Washington, we have a problem. For the third straight month, job growth in the United States has been anemic. The net increase in employment...

Washington, we have a problem. For the third straight month, job growth in the United States has been anemic. The net increase in employment – after subtracting losses from gains – was a mere 80,000 in June and new adjustments put the figure for May at 77,000 and for April at 68,000.

In other words, in the entire second quarter of the year, jobs increased by fewer than a quarter of a million. Normally, about 2 million Americans enter the labor force annually, so if we’re producing just a million jobs, more and more people are going to be out of work.

A couple of interesting comments: Academic economist John Lott, writing on the Fox News site, points out that the U.S. is NOT doing better than Europe. Yes, our horrible raw unemployment rate (8.2 percent) is lower than theirs (11.1 percent), but they define unemployment differently.

For a fairer comparison, we should look at the proportion of people working to the workforce as a whole. That way, we can take into account people who are so distressed by the job market, they have given up looking and are thus not counted as unemployed. Lott notes that since 2009, the labor force participation rate in the U.S. has dropped by three percentage points.

In the 17 countries of the euro currency, it’s dropped by half that. And David Malpass, the former Treasury official who heads Encima Global, the economic consulting firm and is a regular contributor to the Bush Institute’s economic growth website, writes: “The two-fold overarching problem is deep: the economy needs to be creating jobs much faster to bring the unemployment rate down, and full-time employment remains weak, meaning job skills for a growing portion of the population are atrophying with each additional month of slow and part-time hiring.”

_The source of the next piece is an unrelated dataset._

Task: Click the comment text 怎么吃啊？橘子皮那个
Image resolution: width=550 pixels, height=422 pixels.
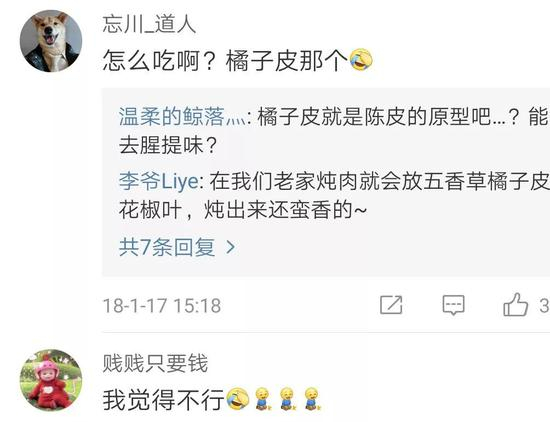Action: tap(225, 60)
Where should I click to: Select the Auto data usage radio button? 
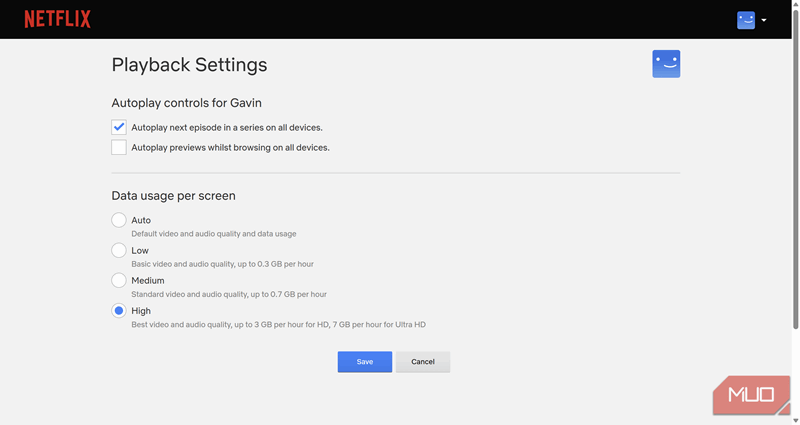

The point about full-time employment is critical.  It dropped by about 10 million between early 2008 and 2010, and it’s barely recovered – still down by about 7 million from the peak. Meanwhile, part-time employment is up 3 million over the past four and a half years.

A true recovery trades part-time employment for full. A true recovery is what we haven’t got. In fact, this is worst rebound from a recession since the 1930s. Three years after the mid-‘70s recession, we were growing at 5.6 percent. Three years after the early ‘80s recession, we were growing at 4.1 percent. Three years after the early 1990s recession, we were growing at 4.1 percent. Three years after the early 2000s recession, we were growing at 3.5 percent. Now, three years after the 2008-09 recession, we are growing at 2 percent.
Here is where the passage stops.